The price of the global crude oil benchmark Brent Crude has fallen more than 50 percent since last summer and has continued in steep decline this week. With oil sales accounting for about 70 percent of government revenues, Nigeria’s new president must reform how the West African nation sells the corporation’s share of crude oil output to save billions of dollars in wasted and lost funds, according to the Natural Resources Governance Initiative in New York.

“Oil sales are Nigeria’s biggest revenue stream, but management has worsened in recent years,” said Aaron Sayne, co-author of the report which was released Tuesday. “The combination of a new government and the current budgetary shortfalls offers Nigeria its best chance in years for overhauling [the Nigerian National Petroleum Corporation’s] oil sales. The status quo is unaffordable.”

Nigerian President Muhammadu Buhari, a former petroleum minister, has vowed to reform the country’s oil sector and tackle corruption. Shortly after taking office in May, Buhari fired the Nigerian National Petroleum Corporation’s board. Now, the new leader should eliminate the state oil company’s domestic crude allocation, stop the discretionary retention of revenues, amend oil swap deals, rid oil sales of unnecessary middlemen and improve the sector’s transparency and corporate governance, the report suggested.

“Everyone from trading companies to Nigerian citizens is waiting to see how the new government will approach these transactions, including the allocation of new export or swap contracts," said Alexandra Gillies, another co-author of the report.

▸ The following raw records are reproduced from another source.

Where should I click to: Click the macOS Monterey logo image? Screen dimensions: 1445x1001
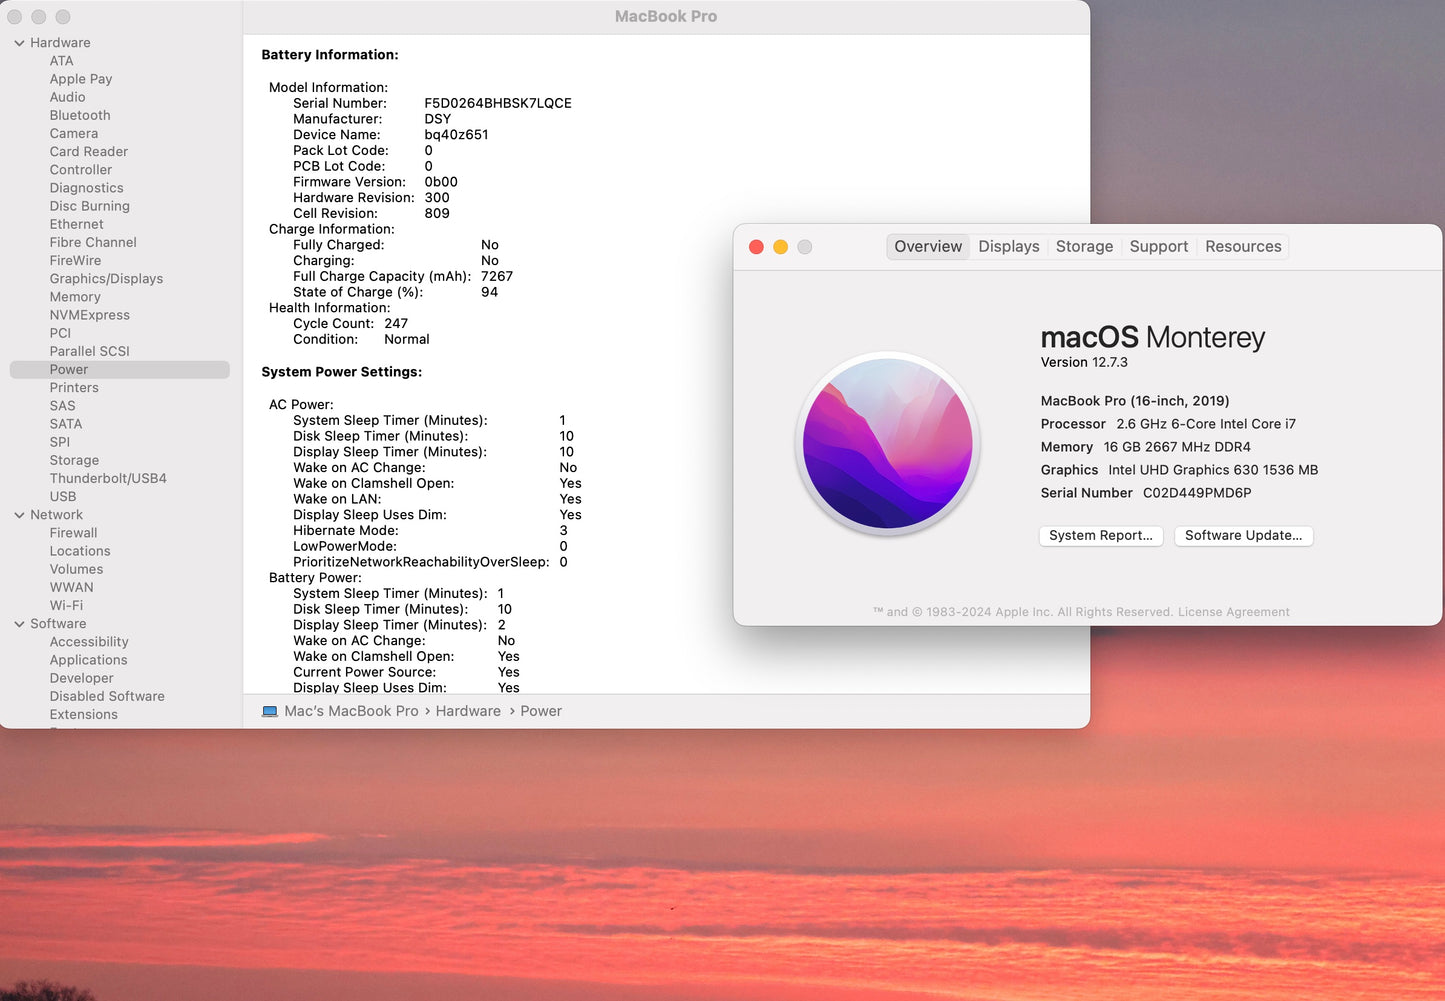[x=887, y=443]
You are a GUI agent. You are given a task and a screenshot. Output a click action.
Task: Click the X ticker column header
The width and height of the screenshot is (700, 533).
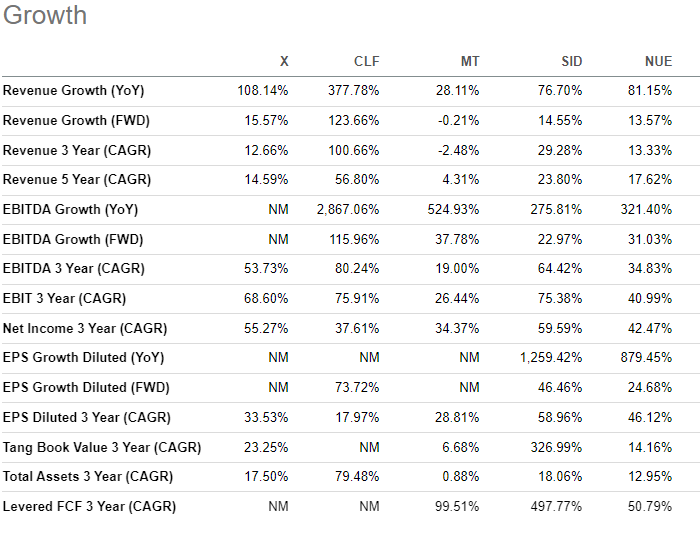285,62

About half of Nigeria’s crude oil output goes to the state-owned company. The Nigerian National Petroleum Corporation sells half that oil onto a subsidiary, the Pipelines and Product Marketing Company, according to Reuters. But only a fraction of the crude is sent onto the country’s state-owned refineries while the rest is exported or swapped for other products. The money goes into the Nigerian National Petroleum Corporation’s accounts and is used for off-book spending, which averaged $6 billion per year between 2010 and 2013, the report said.

This spending is muddy and lacks oversight, and the confusion extends into oil sales with the role of multiple middlemen and traders in the Nigerian oil market. However, Nigeria’s state oil company has been a source of controversy for years. In 2014, the then-governor of the Central Bank of Nigeria, Lamido Sanusi, claimed that $20 billion in revenues from Nigerian National Petroleum Corporation was missing, according to Forbes.